* RECORDS FOR PROCESSING *
▼

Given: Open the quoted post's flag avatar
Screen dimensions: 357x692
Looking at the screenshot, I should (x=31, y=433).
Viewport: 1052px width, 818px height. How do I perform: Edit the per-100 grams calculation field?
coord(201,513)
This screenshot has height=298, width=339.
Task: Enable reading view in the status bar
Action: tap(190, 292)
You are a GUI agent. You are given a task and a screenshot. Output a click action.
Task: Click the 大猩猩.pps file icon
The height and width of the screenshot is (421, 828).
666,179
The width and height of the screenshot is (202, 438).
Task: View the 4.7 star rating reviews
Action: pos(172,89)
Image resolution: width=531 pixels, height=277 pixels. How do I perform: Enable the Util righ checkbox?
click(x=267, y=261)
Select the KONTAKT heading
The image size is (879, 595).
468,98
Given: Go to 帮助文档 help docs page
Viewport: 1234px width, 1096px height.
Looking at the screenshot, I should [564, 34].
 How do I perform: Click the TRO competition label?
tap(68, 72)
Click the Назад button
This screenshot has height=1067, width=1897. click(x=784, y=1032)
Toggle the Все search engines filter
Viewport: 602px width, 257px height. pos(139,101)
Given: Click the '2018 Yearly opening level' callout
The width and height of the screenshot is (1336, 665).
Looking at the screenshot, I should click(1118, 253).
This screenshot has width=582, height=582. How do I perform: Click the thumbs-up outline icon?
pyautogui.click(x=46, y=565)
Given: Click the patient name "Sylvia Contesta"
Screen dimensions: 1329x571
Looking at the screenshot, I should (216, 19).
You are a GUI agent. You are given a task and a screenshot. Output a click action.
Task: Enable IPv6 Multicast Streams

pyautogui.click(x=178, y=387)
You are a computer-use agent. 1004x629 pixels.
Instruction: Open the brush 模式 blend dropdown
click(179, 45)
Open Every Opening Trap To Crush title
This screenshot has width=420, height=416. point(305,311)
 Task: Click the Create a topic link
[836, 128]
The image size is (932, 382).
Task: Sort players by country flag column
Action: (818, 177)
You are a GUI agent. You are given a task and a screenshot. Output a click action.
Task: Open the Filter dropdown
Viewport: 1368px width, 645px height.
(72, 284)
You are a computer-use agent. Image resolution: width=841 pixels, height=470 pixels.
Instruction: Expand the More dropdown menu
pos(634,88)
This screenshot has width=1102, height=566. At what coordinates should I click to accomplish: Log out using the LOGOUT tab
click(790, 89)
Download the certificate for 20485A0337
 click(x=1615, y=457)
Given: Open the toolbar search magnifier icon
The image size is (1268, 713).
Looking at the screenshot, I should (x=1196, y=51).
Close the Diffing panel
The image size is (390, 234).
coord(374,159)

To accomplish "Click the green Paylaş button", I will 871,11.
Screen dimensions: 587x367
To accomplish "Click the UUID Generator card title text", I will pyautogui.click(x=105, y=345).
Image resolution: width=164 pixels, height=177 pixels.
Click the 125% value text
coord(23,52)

▲

* WHAT IS EXPECTED *
Rewrite the material above, swapping each "GUI agent" for "interface agent" and keeping everything else the same.

* TASK RESULT *
Given: Open the quoted post's flag avatar
Screen dimensions: 357x692
Looking at the screenshot, I should (x=31, y=433).
Viewport: 1052px width, 818px height. How do I perform: Edit the per-100 grams calculation field?
coord(201,513)
This screenshot has height=298, width=339.
Task: Enable reading view in the status bar
Action: tap(190, 292)
You are a interface agent. You are given a task and a screenshot. Output a click action.
Task: Click the 大猩猩.pps file icon
The height and width of the screenshot is (421, 828).
666,179
The width and height of the screenshot is (202, 438).
Task: View the 4.7 star rating reviews
Action: pos(172,89)
Image resolution: width=531 pixels, height=277 pixels. How do I perform: Enable the Util righ checkbox?
click(x=267, y=261)
Select the KONTAKT heading
The image size is (879, 595).
468,98
Given: Go to 帮助文档 help docs page
Viewport: 1234px width, 1096px height.
Looking at the screenshot, I should [564, 34].
 How do I perform: Click the TRO competition label?
tap(68, 72)
Click the Назад button
This screenshot has height=1067, width=1897. click(x=784, y=1032)
Toggle the Все search engines filter
Viewport: 602px width, 257px height. pos(139,101)
Given: Click the '2018 Yearly opening level' callout
The width and height of the screenshot is (1336, 665).
Looking at the screenshot, I should click(1118, 253).
This screenshot has width=582, height=582. How do I perform: Click the thumbs-up outline icon?
pyautogui.click(x=46, y=565)
Given: Click the patient name "Sylvia Contesta"
Screen dimensions: 1329x571
Looking at the screenshot, I should (216, 19).
You are a interface agent. You are given a task and a screenshot. Output a click action.
Task: Enable IPv6 Multicast Streams

pyautogui.click(x=178, y=387)
You are a computer-use agent. 1004x629 pixels.
Instruction: Open the brush 模式 blend dropdown
click(179, 45)
Open Every Opening Trap To Crush title
This screenshot has width=420, height=416. point(305,311)
 Task: Click the Create a topic link
[836, 128]
The image size is (932, 382).
Task: Sort players by country flag column
Action: (818, 177)
You are a interface agent. You are given a task and a screenshot. Output a click action.
Task: Open the Filter dropdown
Viewport: 1368px width, 645px height.
(72, 284)
You are a computer-use agent. Image resolution: width=841 pixels, height=470 pixels.
Instruction: Expand the More dropdown menu
pos(634,88)
This screenshot has width=1102, height=566. At what coordinates should I click to accomplish: Log out using the LOGOUT tab
click(790, 89)
Download the certificate for 20485A0337
 click(x=1615, y=457)
Given: Open the toolbar search magnifier icon
The image size is (1268, 713).
Looking at the screenshot, I should (x=1196, y=51).
Close the Diffing panel
The image size is (390, 234).
coord(374,159)

To accomplish "Click the green Paylaş button", I will 871,11.
Screen dimensions: 587x367
To accomplish "Click the UUID Generator card title text", I will pyautogui.click(x=105, y=345).
Image resolution: width=164 pixels, height=177 pixels.
Click the 125% value text
coord(23,52)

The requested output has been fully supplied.